=== DATA TO PROCESS ===

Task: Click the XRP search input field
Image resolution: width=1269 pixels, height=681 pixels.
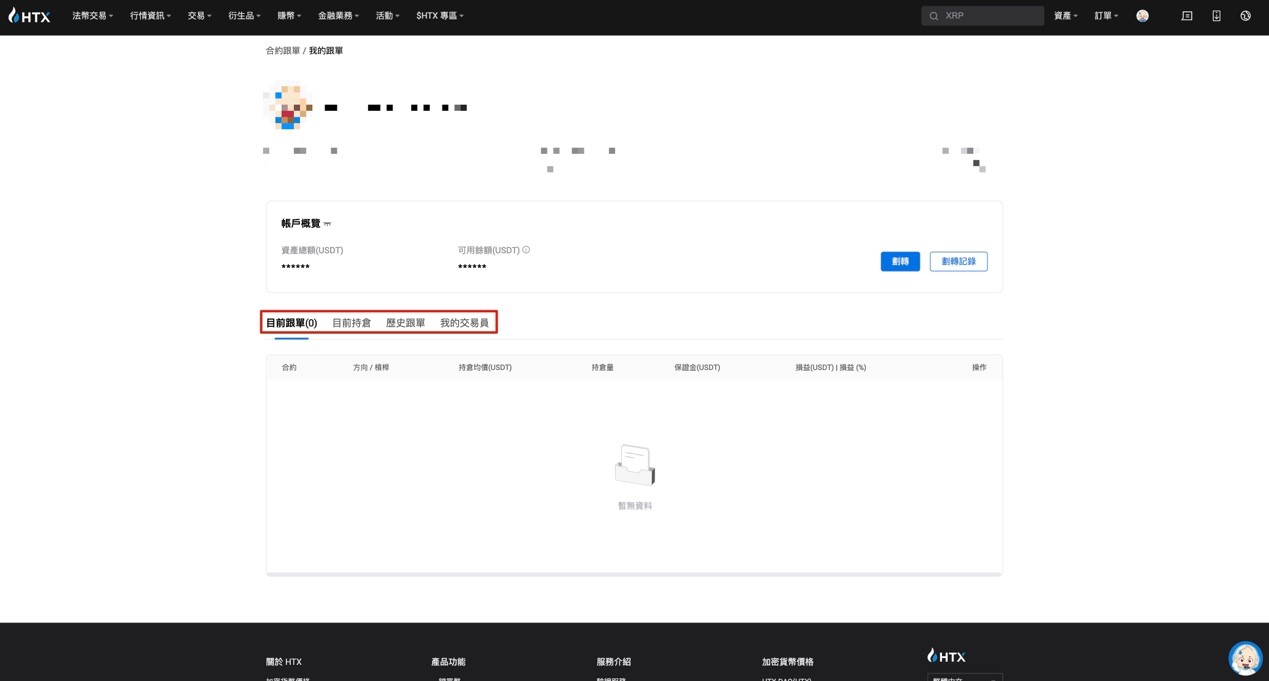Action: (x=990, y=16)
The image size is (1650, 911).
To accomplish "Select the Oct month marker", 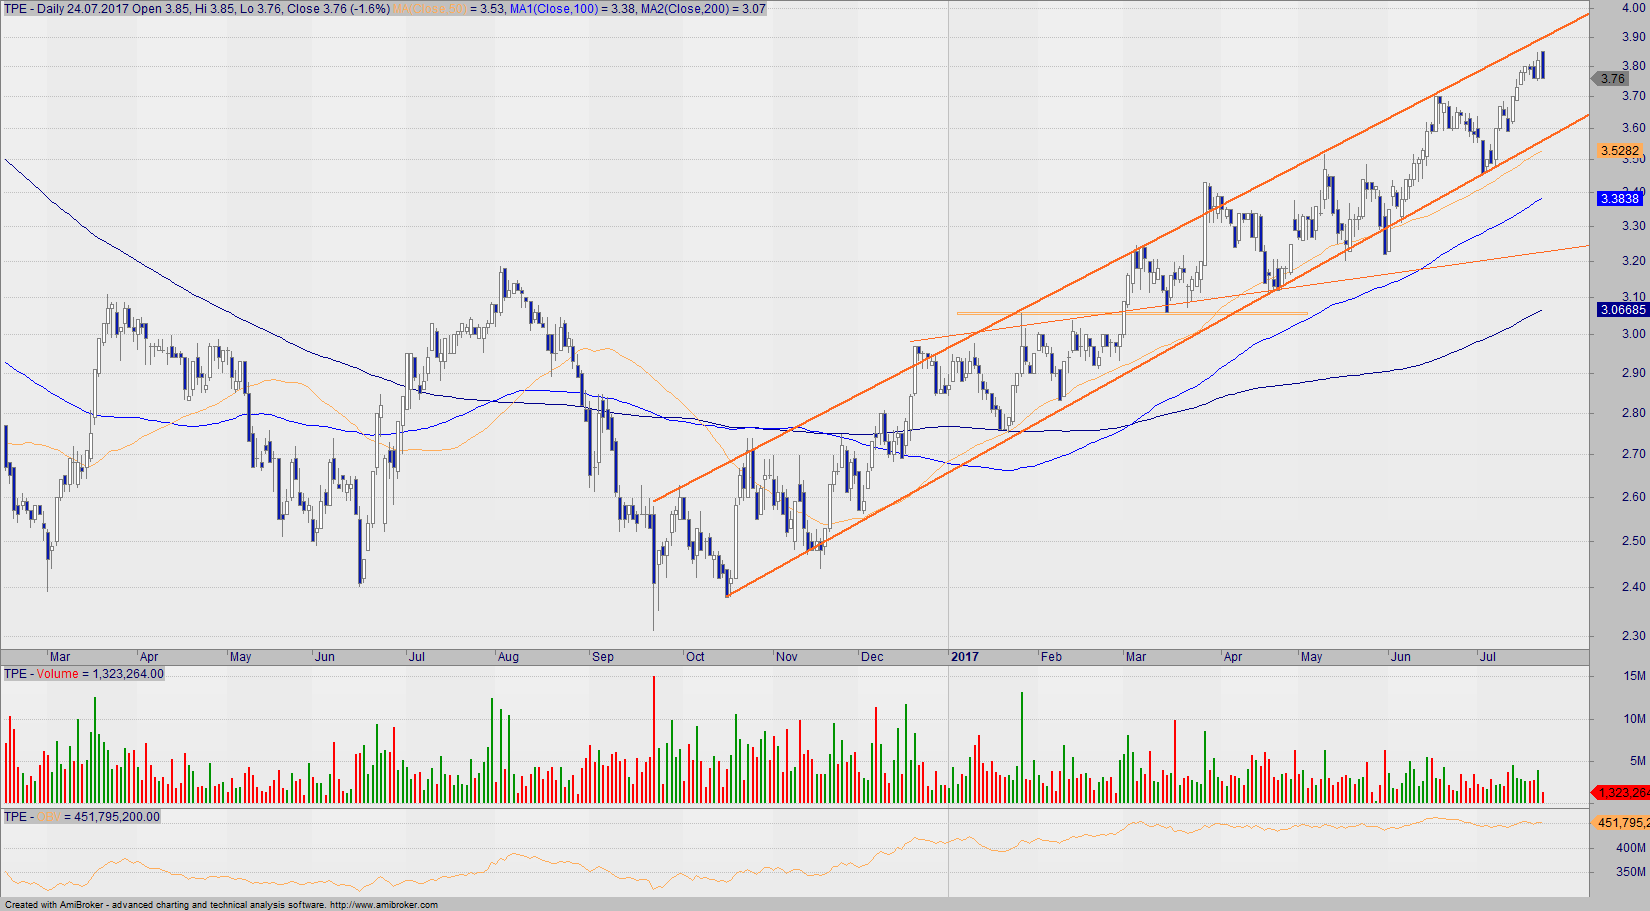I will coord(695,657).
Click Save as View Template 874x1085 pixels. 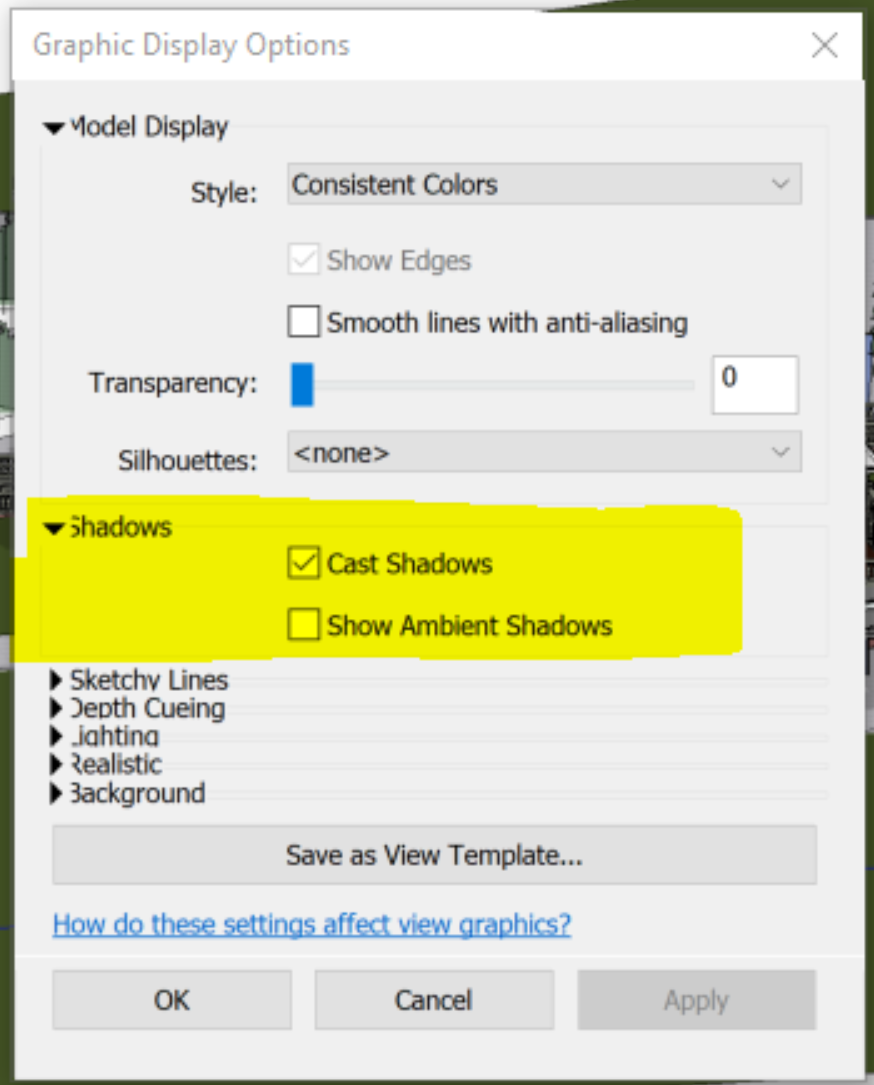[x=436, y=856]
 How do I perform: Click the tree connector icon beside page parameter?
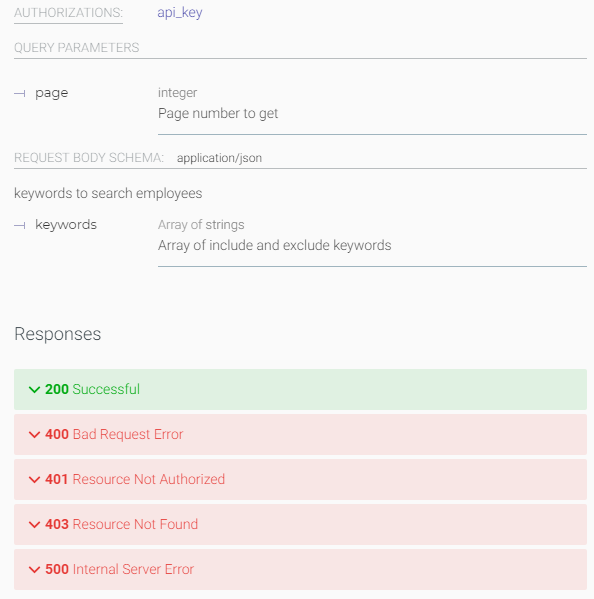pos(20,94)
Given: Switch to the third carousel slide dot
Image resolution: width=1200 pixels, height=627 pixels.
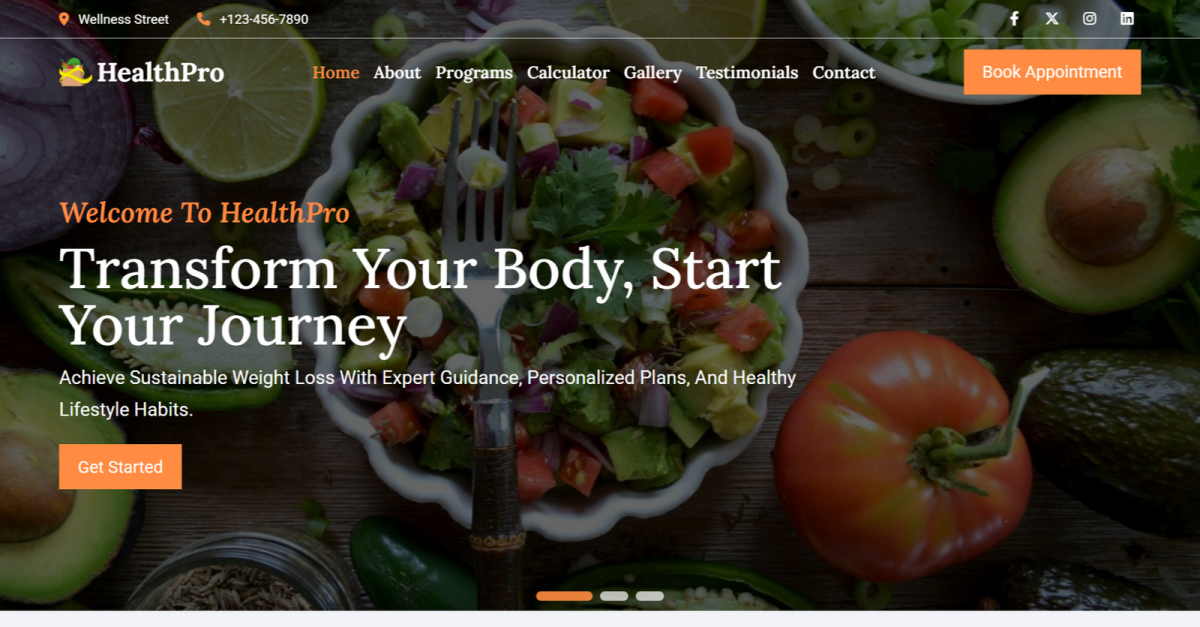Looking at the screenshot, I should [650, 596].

===

__INSTRUCTION__. Please render the lines of the entries above as a JSON list of strings, one string per line and blank lines omitted, starting at the line that contains "How do I perform: Click" and ending at the last line of the entries. Leave the pictures out of the answer.

__SOLUTION TO THIS TASK__.
[
  " How do I perform: Click the tree connector icon beside page parameter?",
  "pos(20,94)",
  "Given: Switch to the third carousel slide dot",
  "Image resolution: width=1200 pixels, height=627 pixels.",
  "Looking at the screenshot, I should [650, 596]."
]